What is needed is an exact transcription of the line containing "1456x819 pixels. Task: Click" and every line after it through the end of the entries below, with no pictures.
(Given data Opens)
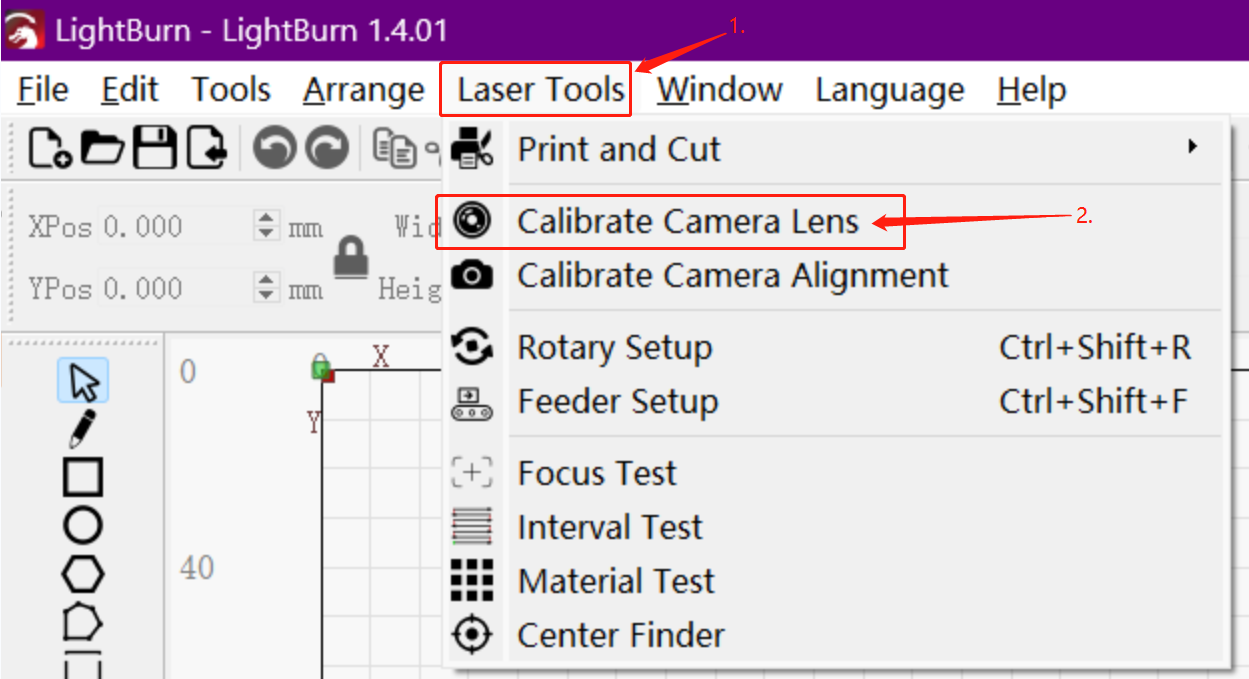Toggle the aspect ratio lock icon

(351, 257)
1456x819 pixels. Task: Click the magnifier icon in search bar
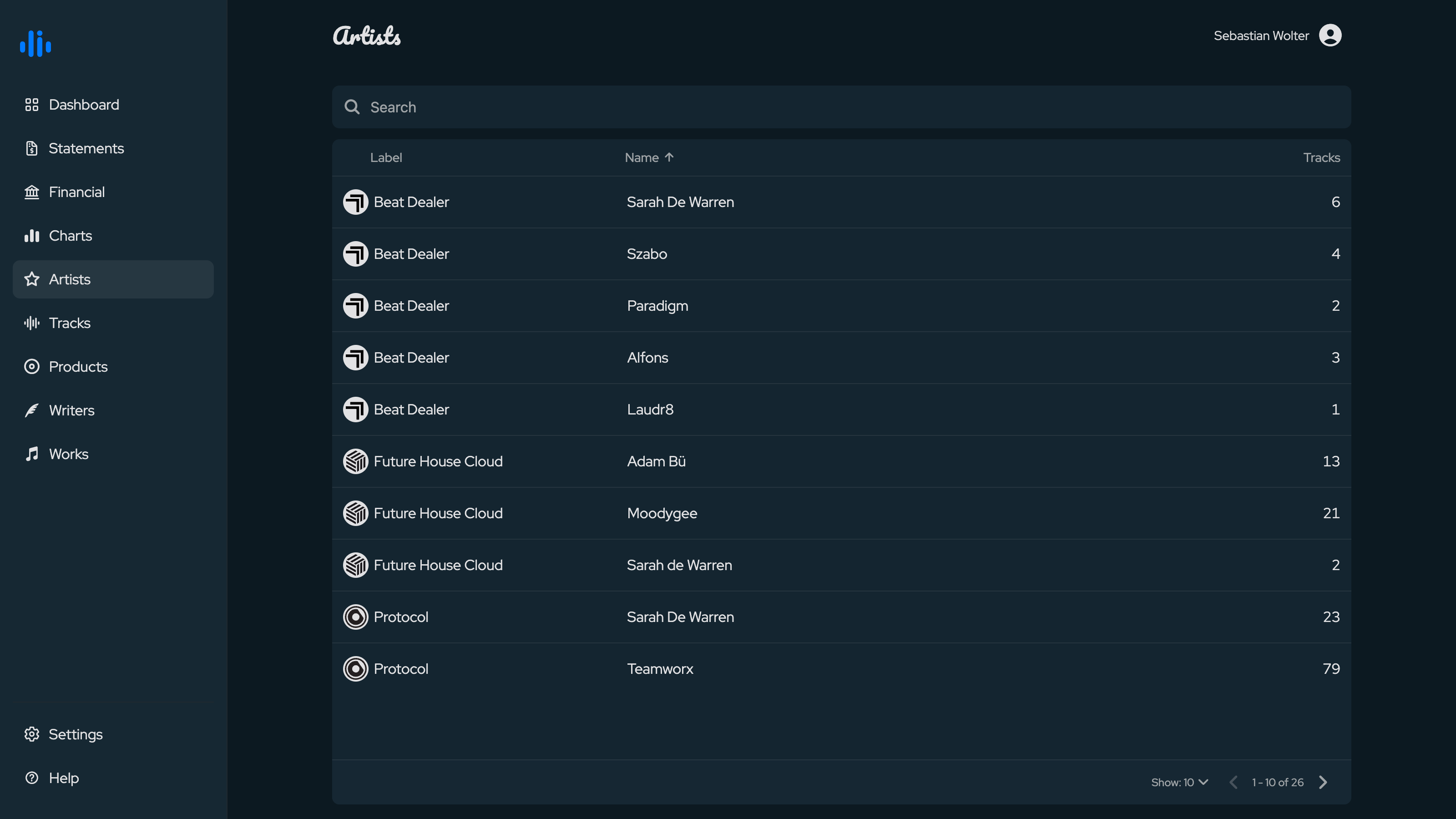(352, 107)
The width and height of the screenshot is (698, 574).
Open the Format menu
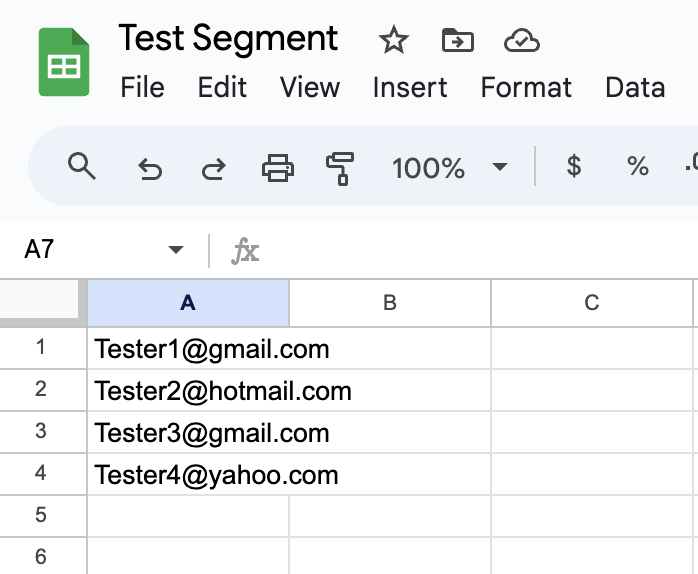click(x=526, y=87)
(Given data Closes)
> **Expected answer**:
1456x819 pixels. Task: Click the magnifier icon in search bar
(352, 107)
The width and height of the screenshot is (698, 574).
Open the Format menu
click(x=526, y=87)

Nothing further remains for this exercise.